=== Section Start ===

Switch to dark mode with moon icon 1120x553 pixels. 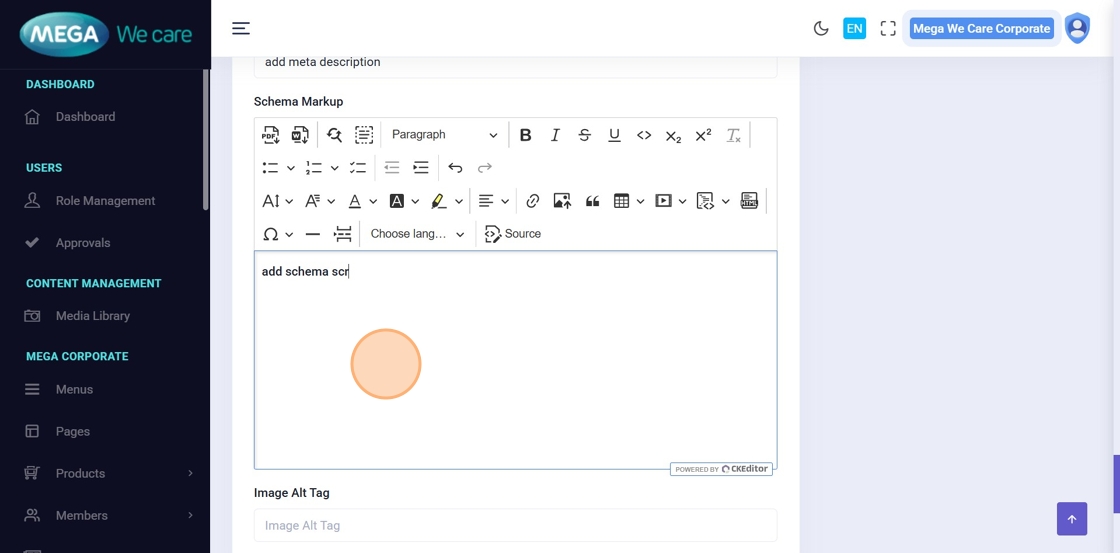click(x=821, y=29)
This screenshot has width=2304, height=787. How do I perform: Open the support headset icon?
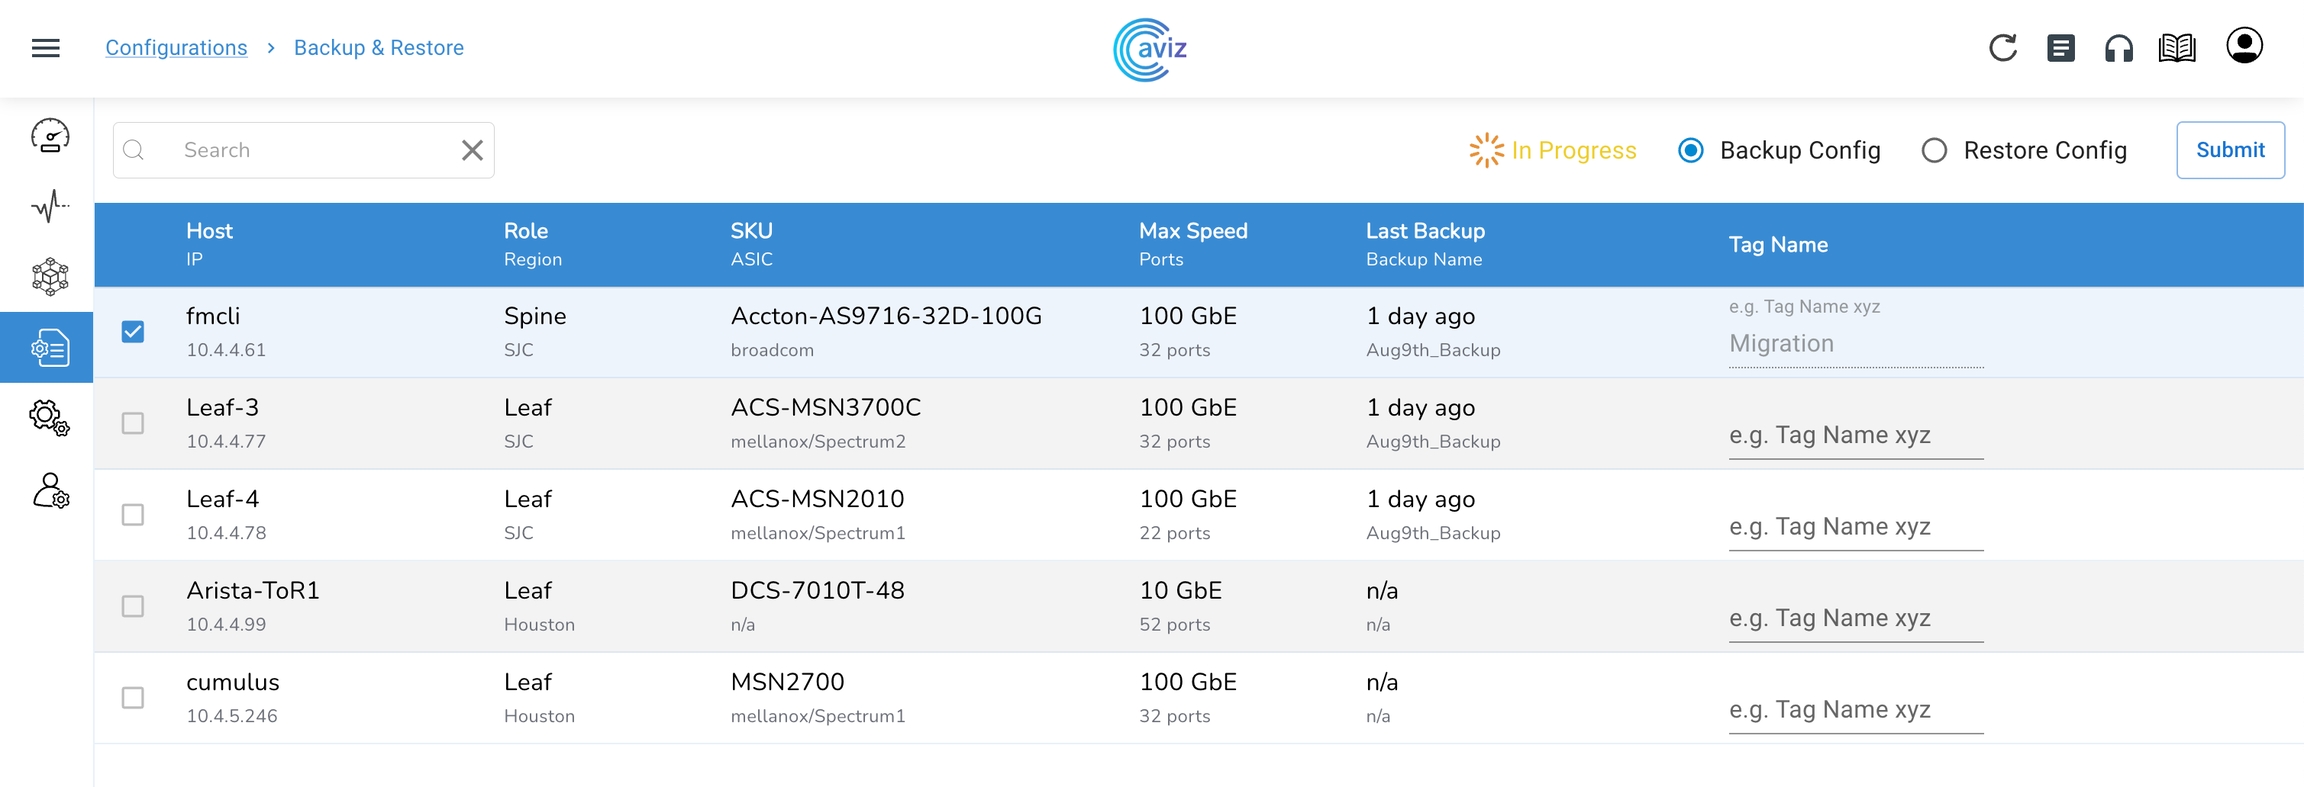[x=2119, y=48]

=== Section End ===
=== Section Start ===

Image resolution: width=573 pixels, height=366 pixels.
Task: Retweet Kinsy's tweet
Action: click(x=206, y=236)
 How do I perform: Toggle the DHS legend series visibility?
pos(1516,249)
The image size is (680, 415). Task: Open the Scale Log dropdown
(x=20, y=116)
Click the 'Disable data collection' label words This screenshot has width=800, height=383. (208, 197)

=== Section End ===
=== Section Start ===

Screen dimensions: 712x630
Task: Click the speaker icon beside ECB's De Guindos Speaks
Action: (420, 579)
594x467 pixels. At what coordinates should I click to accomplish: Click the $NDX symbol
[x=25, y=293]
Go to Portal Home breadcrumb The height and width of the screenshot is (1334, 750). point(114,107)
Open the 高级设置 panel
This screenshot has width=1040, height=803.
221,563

=== Section End ===

### EXERCISE DESCRIPTION
Your answer should be the exact lines above from the one with "The image size" through the one with "Click the 'Disable", both included, and nothing besides.

### SOLUTION TO THIS EXERCISE
The image size is (680, 415). Task: Open the Scale Log dropdown
(x=20, y=116)
Click the 'Disable data collection' label words This screenshot has width=800, height=383. (208, 197)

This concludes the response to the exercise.